Chapter 27. The Role of JAKs and STATs in Transcriptional Regulation by Cytokines

Publisher Summary Cytokines exert their effects on the target cells by binding to specific cell surface receptors, triggering various intracellular events, including rapid changes in gene expression. The binding of a cytokine to its receptor activate the particular members of a family of tyrosine kinases that are known as just another kinases (JAKs). JAKs associate noncovalently with the cytoplasmic domain of the receptor. Activated JAKs then phosphorylate several substrates, including the receptor itself and members of a family of latent cytoplasmic transcription factors known as signal transducers and activators of transcriptions (STATs). Upon phosphorylation of a specific tyrosyl residue, STAT proteins become activated, and form homo- or heterodimeric complexes that translocate to the nucleus and bind to specific DNA sequences termed STAT binding elements (SBEs).

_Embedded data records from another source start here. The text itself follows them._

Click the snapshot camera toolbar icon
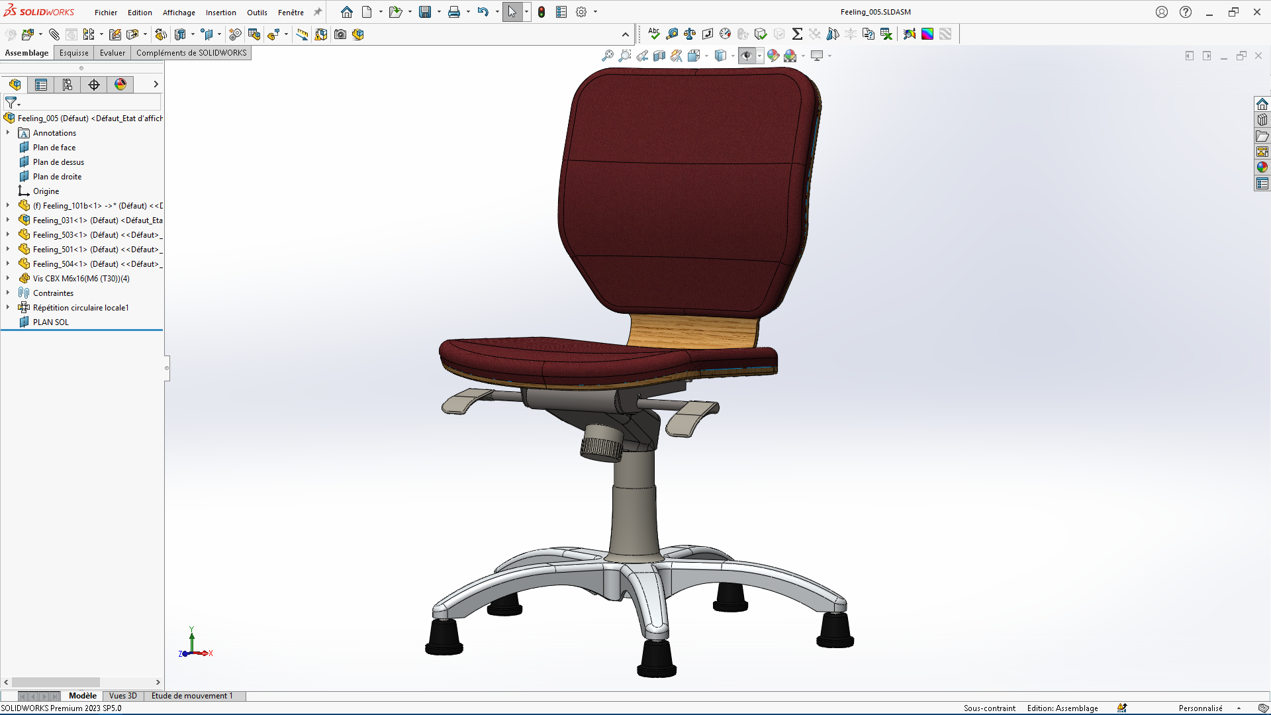1271x715 pixels. (340, 34)
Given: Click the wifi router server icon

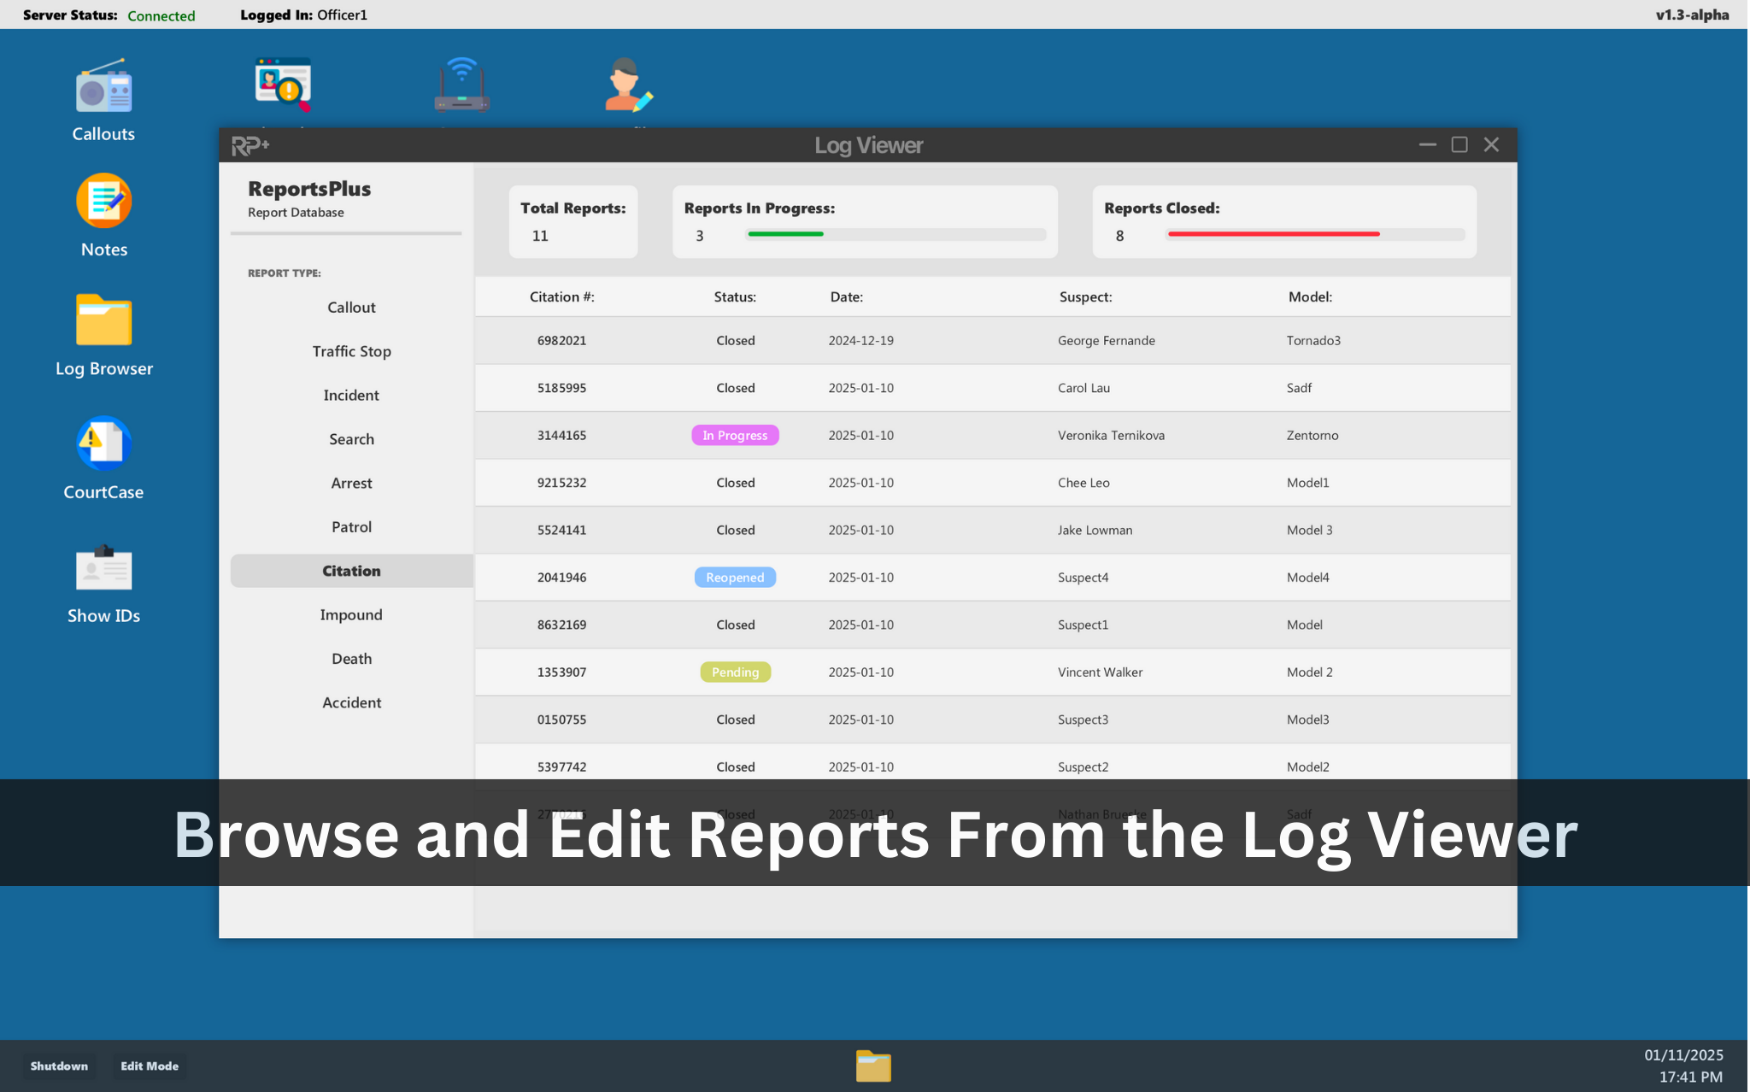Looking at the screenshot, I should (461, 85).
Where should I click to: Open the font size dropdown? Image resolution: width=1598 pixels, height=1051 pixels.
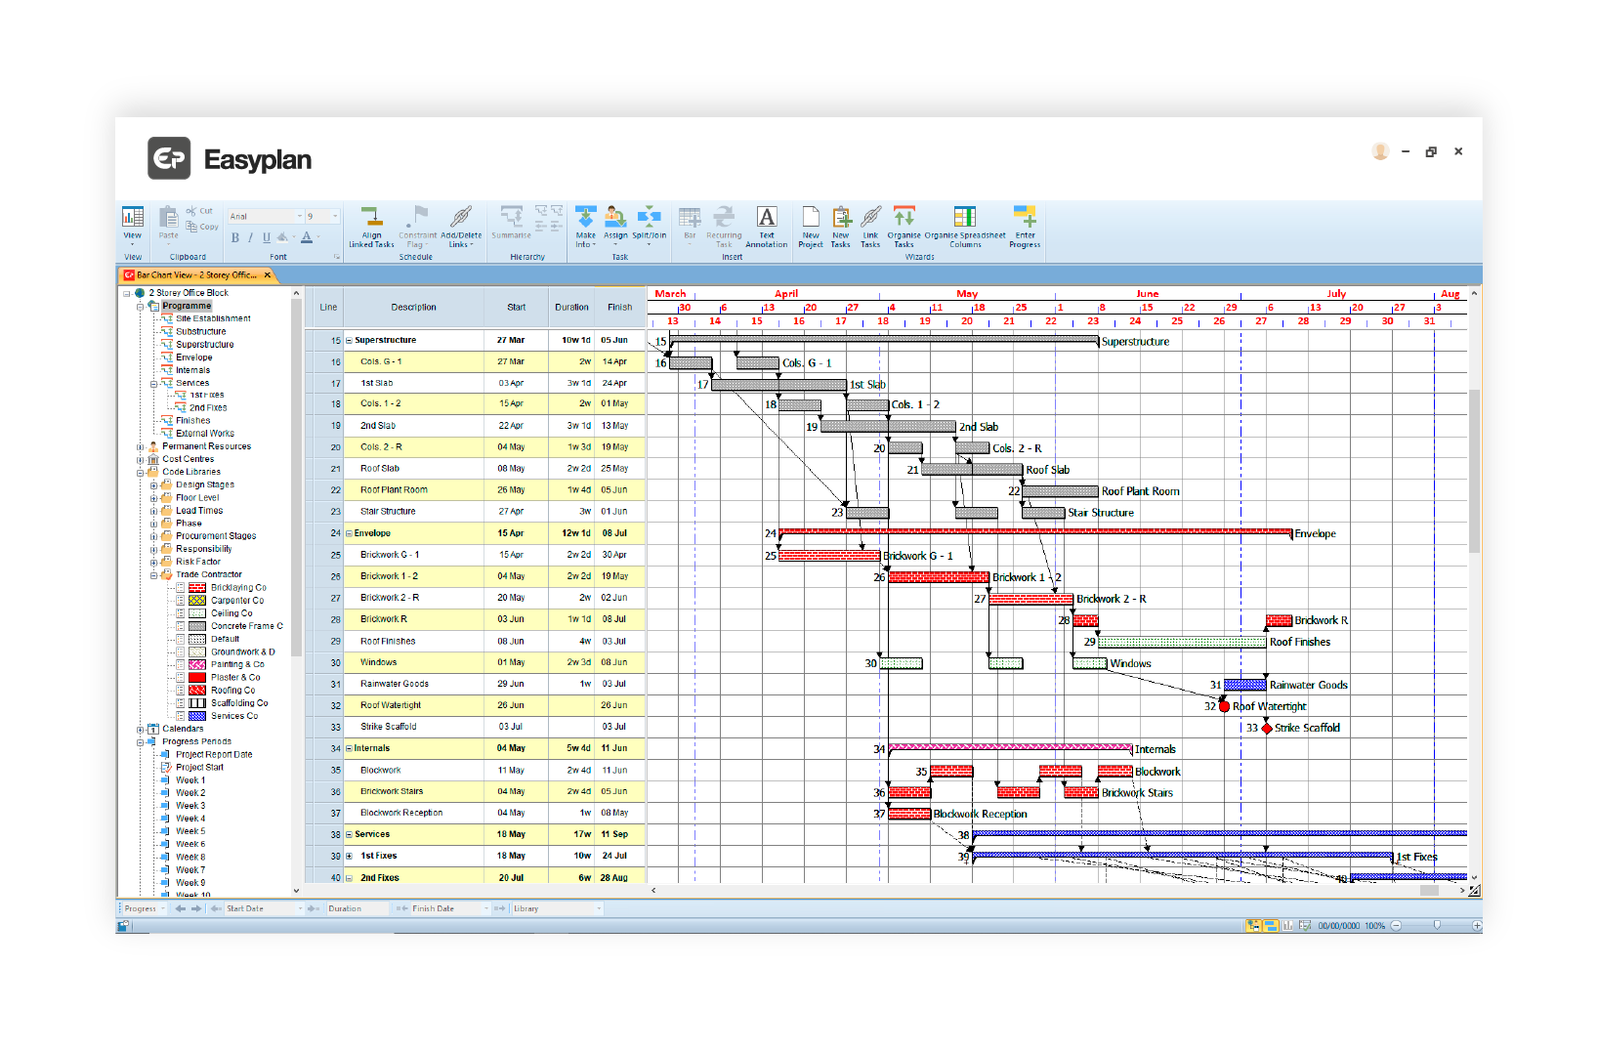(x=335, y=215)
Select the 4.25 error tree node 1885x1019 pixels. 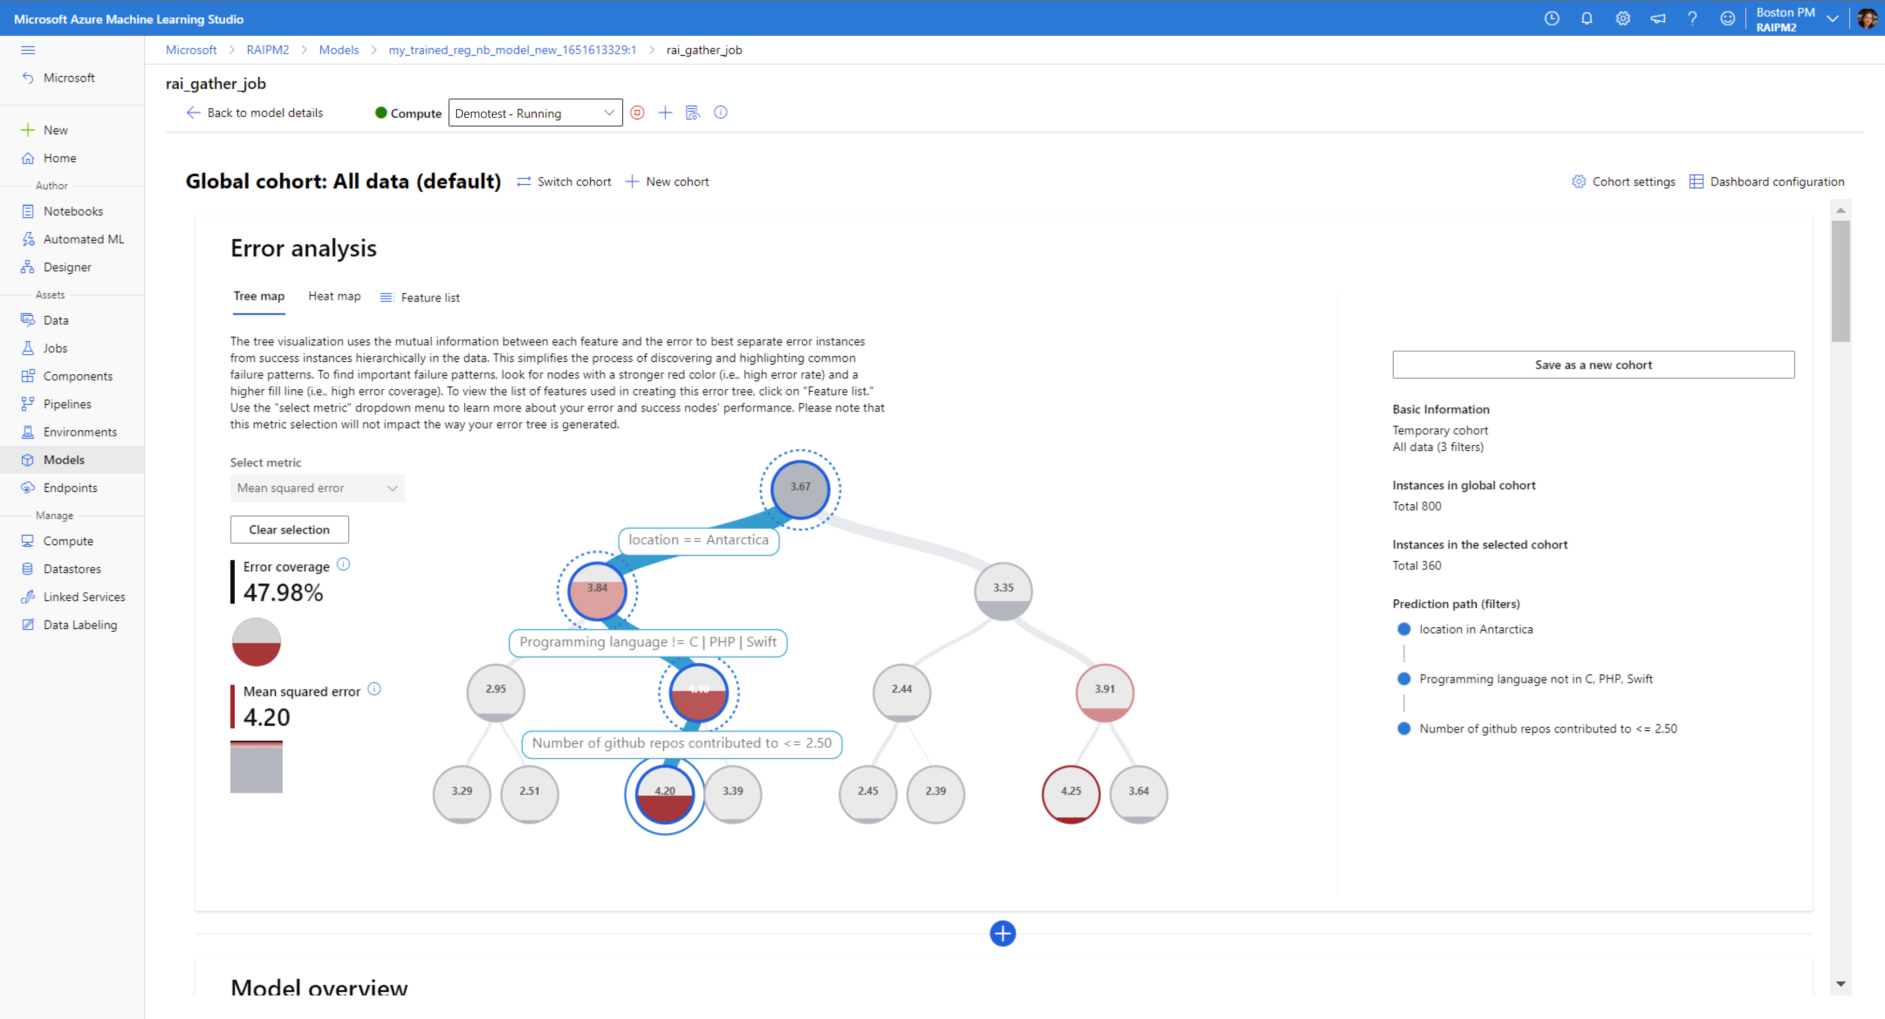[x=1071, y=794]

The members of the JAK family interact noncovalently with cytoplasmic domains of cytokine receptor subunits. Like the JAKs, STAT proteins also form a complex with the receptor, but only after binding of the cytokine. The STAT1 and STAT2 proteins have been first identified as constituents of a heterotrimeric protein complex termed ISGF3 that bound to specific promoter sequences called IFN α/β-stimulated response elements (ISREs). Recent studies show that STAT1 is phosphorylated on a serine located near the C-terminus of the protein, within a mitogen-activated protein (MAP) kinase consensus sequence that is also present in a similar location in several other STAT proteins. Many cytokines that signal via the JAK/STAT pathway, including IFN α, IFN β IFN γ, IL-2, growth hormone, and the hematopoietic growth factors, Epo, G-CSF, and GMCSF, have proven clinical utility and other cytokines have high potential. The JAK–STAT signal transduction cascade is also amenble to the development of biochemical assays. Thus, the ordered series of steps mediated by JAKs and STATs has presented excellent opportunities for the discovery of novel drugs that modulate cytokine action.